How a fellowship is awarded varies for each society, but may typically involve some or all of these:
- A qualifying period in a lower grade
- Passing a series of examinations
- Nomination by two existing fellows who know the applicant professionally
- Evidence of continued formal training post-qualification
- Evidence of substantial achievement in the subject area
- Submission of a thesis or portfolio of works which will be examined
- Election by a vote of the fellowship

===In ancient universities===

At the ancient universities of Oxford, Cambridge, and Trinity College, Dublin, members of the teaching staff typically have two affiliations: one as a reader, lecturer, or other academic rank within a department of the university, as at other universities, and a second affiliation as a fellow of one of the colleges of the university.
The fellows, sometimes referred to as university dons, form the governing body of the college. They may elect a council to handle day-to-day management. All fellows are entitled to certain privileges within their colleges, which may include dining at High Table (free of charge) and possibly the right to a room in college (free of charge).

At Cambridge, retired academics may remain fellows. At Oxford, however, a governing body fellow would normally be elected a fellow emeritus and would leave the governing body upon their retirement. Distinguished old members of the college, or its benefactors and friends, might also be elected 'Honorary Fellow', normally for life; but beyond limited dining rights this is merely an honour. Most Oxford colleges have 'Fellows by Special Election' or 'Supernumerary Fellows', who may be members of the teaching staff, but not necessarily members of the governing body.

Some senior administrators of a college such as bursars are made fellows, and thereby members of the governing body, because of their importance to the running of a college.

===In the U.S.===
At some universities in the United States, "fellows" are members of the board of trustees who hold administrative positions as non-executive trustee rather than academics.

==Industry and corporate fellows==

In industries intensive in science, engineering, medicine, and research & development, companies may appoint a very small number of top senior researchers as corporate, technical or industry fellows, either in Science or in Engineering. These are internationally recognized leaders who are among the best in the world in their respective fields.

Corporate, Technical or Industry Fellow in either Science or Engineering is the most senior rank or title one can achieve in a scientific or engineering career, though fellows often also hold business titles such as Vice President or Chief Technology Officer.
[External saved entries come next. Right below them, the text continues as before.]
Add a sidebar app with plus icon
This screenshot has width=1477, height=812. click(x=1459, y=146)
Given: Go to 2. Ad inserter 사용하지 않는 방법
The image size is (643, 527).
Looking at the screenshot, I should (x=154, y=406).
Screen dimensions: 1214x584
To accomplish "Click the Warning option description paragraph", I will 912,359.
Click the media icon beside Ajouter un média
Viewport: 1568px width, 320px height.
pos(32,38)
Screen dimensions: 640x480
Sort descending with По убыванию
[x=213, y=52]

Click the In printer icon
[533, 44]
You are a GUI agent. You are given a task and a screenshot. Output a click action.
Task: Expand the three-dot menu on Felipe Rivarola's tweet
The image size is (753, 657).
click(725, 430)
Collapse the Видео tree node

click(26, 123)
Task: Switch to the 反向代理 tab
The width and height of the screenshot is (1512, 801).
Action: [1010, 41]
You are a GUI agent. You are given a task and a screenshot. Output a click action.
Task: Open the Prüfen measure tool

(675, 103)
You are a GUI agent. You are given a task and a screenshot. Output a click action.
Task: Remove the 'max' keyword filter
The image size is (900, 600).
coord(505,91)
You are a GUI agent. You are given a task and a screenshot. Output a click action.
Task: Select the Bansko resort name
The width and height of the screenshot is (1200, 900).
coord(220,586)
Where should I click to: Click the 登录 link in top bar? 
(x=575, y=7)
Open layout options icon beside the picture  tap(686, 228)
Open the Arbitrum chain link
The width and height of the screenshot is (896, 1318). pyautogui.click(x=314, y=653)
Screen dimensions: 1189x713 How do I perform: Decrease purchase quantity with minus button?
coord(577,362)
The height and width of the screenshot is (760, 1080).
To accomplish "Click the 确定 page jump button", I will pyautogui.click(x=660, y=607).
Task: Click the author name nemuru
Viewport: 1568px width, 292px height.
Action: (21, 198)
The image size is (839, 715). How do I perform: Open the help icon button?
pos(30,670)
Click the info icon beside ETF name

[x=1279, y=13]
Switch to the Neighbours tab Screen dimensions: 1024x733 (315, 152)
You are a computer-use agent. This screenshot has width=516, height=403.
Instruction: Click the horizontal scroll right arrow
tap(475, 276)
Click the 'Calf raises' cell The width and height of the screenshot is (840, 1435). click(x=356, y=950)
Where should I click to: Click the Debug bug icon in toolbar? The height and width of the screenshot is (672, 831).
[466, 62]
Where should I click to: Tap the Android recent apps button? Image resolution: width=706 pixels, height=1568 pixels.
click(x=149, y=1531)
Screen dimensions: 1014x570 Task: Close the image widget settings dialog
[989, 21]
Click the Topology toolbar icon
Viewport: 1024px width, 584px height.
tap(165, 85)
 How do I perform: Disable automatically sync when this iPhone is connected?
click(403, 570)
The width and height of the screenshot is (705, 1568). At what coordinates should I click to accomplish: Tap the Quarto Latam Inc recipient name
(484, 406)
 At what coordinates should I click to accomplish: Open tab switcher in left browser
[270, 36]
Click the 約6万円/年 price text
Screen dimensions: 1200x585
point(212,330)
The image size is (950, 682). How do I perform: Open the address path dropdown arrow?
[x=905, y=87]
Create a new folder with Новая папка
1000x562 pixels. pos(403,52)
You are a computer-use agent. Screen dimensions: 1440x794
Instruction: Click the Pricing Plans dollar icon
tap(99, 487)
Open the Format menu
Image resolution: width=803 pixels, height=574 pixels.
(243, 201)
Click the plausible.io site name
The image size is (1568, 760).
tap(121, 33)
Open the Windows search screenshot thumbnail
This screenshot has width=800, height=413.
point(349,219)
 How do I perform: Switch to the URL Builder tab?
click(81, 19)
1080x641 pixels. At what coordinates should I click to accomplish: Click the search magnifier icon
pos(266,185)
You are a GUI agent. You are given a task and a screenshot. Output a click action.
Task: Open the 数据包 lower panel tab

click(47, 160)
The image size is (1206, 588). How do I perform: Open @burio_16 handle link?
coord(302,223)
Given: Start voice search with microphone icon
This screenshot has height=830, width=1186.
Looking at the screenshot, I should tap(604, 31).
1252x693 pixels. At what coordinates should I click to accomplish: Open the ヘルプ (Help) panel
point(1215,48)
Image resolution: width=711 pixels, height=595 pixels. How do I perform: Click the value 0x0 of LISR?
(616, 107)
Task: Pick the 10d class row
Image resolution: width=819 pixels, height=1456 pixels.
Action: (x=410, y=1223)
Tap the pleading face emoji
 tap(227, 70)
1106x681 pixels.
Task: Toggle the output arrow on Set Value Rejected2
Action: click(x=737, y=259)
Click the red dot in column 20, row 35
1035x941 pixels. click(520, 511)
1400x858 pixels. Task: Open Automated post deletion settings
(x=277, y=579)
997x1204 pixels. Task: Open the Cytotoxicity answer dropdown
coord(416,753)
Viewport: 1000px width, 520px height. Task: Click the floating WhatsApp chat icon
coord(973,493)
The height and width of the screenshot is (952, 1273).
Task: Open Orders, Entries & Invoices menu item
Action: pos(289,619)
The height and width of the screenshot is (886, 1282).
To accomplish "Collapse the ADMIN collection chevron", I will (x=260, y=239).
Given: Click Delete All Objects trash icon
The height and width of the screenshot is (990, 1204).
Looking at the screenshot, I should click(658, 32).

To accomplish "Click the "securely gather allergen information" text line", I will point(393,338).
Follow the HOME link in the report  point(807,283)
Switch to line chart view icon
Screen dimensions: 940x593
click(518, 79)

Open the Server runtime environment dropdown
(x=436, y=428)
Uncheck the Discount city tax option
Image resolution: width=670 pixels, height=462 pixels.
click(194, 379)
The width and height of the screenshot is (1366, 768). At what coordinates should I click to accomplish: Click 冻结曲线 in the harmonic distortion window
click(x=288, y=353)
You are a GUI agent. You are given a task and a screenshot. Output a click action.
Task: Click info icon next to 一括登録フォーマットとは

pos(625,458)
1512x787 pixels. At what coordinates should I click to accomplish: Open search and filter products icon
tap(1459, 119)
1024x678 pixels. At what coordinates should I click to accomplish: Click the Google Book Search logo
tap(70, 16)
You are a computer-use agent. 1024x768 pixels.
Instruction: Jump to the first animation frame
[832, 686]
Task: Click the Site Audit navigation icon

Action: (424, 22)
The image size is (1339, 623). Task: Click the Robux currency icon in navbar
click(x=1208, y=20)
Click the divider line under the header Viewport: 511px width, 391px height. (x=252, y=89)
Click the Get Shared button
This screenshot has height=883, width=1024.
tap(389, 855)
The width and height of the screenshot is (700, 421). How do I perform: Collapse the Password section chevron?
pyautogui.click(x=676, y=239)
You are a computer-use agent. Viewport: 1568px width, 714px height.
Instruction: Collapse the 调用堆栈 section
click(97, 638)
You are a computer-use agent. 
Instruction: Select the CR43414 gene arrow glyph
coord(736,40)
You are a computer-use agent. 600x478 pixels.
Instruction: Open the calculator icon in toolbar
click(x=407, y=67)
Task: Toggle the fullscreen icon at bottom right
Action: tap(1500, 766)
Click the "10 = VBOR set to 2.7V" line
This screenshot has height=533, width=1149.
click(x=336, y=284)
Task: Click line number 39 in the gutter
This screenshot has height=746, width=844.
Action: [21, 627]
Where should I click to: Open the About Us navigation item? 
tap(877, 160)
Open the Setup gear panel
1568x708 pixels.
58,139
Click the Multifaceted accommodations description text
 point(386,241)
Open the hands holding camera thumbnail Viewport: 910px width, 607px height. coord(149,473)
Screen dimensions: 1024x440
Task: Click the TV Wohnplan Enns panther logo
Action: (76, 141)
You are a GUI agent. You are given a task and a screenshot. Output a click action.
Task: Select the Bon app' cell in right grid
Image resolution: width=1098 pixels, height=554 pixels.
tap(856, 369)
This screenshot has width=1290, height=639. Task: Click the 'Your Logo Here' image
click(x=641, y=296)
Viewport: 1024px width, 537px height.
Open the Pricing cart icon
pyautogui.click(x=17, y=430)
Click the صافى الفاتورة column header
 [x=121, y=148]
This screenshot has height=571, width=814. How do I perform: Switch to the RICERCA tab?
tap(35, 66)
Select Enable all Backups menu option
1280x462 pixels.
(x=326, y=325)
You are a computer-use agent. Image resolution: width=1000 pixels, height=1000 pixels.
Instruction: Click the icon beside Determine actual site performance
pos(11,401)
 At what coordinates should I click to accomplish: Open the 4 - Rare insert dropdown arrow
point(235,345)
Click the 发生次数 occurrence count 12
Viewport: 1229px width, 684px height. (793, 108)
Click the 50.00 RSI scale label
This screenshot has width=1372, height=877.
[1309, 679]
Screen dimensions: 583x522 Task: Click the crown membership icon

Notable examples of fellows in scientific, medical, and other research-intensive organizations include:

- Advanced Micro Devices (AMD) Fellows
- Apple Fellows
- Battelle Fellows
- Bell Labs Fellows
- Boeing Fellows
- Deloitte Fellows
- DXC Technology Fellows
- DuPont Fellows
- Google fellows
- Henry Ford Technical Fellows
- HP Fellows
- Intel Fellows
- Microsoft Fellows
- NASA Fellows
- Oak Ridge National Laboratory (ORNL) Fellows
- RTI International fellows
- Toray Fellows

=== Nonprofit and government fellowships ===
The title fellow can be used for participants in a professional development program run by a nonprofit or governmental organization. This type of fellowship is a short term work opportunity (1–2 years) for professionals who already possess some level of academic or professional expertise that will serve the nonprofit mission. Fellows are given a stipend as well as professional experience and leadership training.